Du même monarque provo à ses heures, j’avais apprécié davantage « Vive le Québec libre » (juillet 1967) parce que mon père a dit ce jour-là : « Non ! Là, il déraille : il commence à être gâteux », et parce que ma non moins gaulliste grand-mère a tancé son fils (mon père) pour cette irrévérence envers le Général.

J’avais quitté Sciences-Po ; à l’examen de fin d’année, la question de l’épreuve d’économie politique était : « A quoi sert la comptabilité nationale ? ». J’ai répondu « à rien ! ». C’était probablement la bonne réponse mais je ne l’ai pas démontré. Pour moi, en gros, à cette époque, rien ne servait à rien. Le monde allait mal et ça n’allait sûrement pas s’arranger. J’étais déjà un visionnaire.

Je portais un petit médaillon dans lequel j’avais placé un brin de myosotis cueilli dans le jardin de Proust à Illiers (qui ne s’appelait pas encore Illiers-Combray) et une petite plaque en or sur laquelle j’avais gravé maladroitement : « Ce qu’il faudrait, c’est refaire le monde ». Je venais de terminer ma première lecture intégrale de La Recherche.
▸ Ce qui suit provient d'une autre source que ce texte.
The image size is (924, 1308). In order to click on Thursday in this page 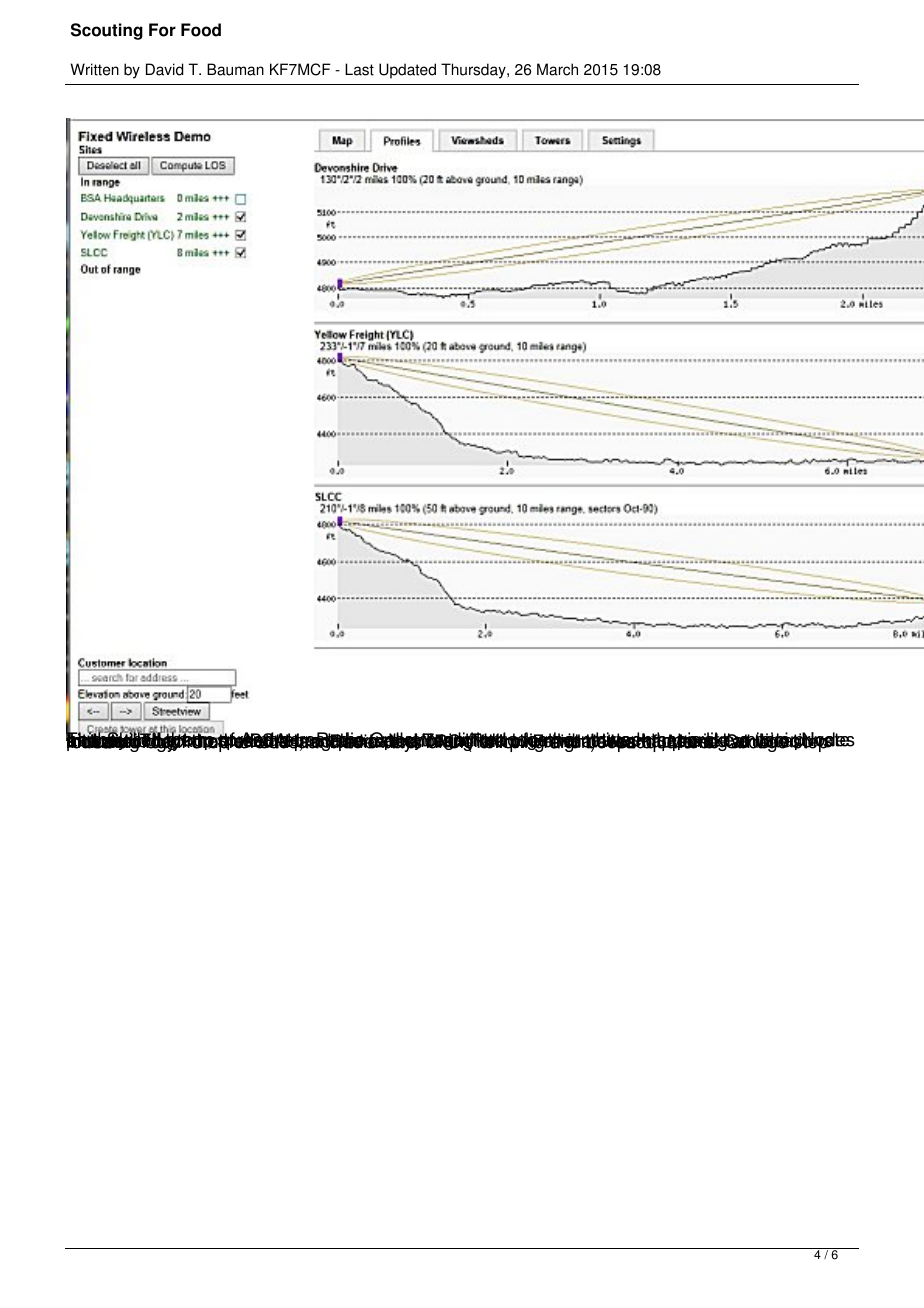, I will do `click(474, 71)`.
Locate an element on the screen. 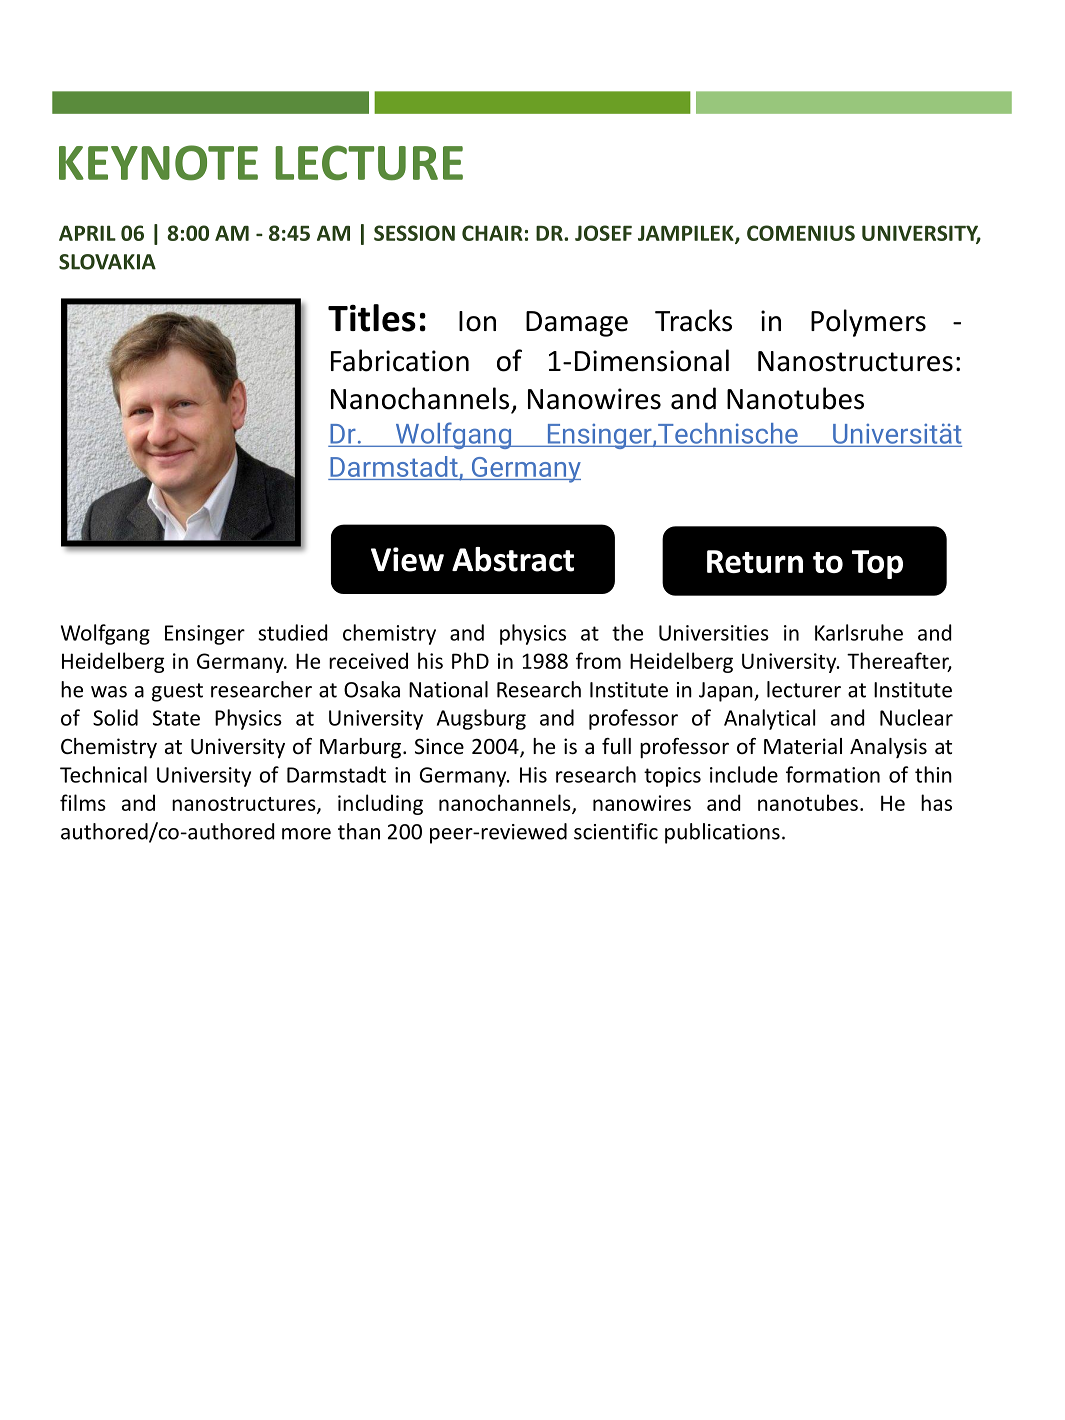  Abstract is located at coordinates (513, 559).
J’ai perdu le médaillon depuis mais j’ai relu La Recherche deux fois, à quarante et à soixante ans. La prochaine relecture bientôt si je réussis à vivre jusqu’à ma mort.

Un aphorisme de Kafka recopié sur une carte que j’ai toujours sur moi : « Il est deux péchés capitaux humains dont découlent tous les autres : l’impatience et la négligence. À cause de leur impatience ils ont été chassés du paradis. À cause de leur négligence, ils n’y retournent pas. Peut-être n’y a-t-il qu’un péché capital, l’impatience. À cause de l’impatience ils ont été chassés du paradis. À cause de l’impatience, ils n’y retournent pas ». Je n’ai toujours pas compris mais je sens qu’il y a une vérité là-dedans et de la vérité, il n’y en pas beaucoup dans notre monde.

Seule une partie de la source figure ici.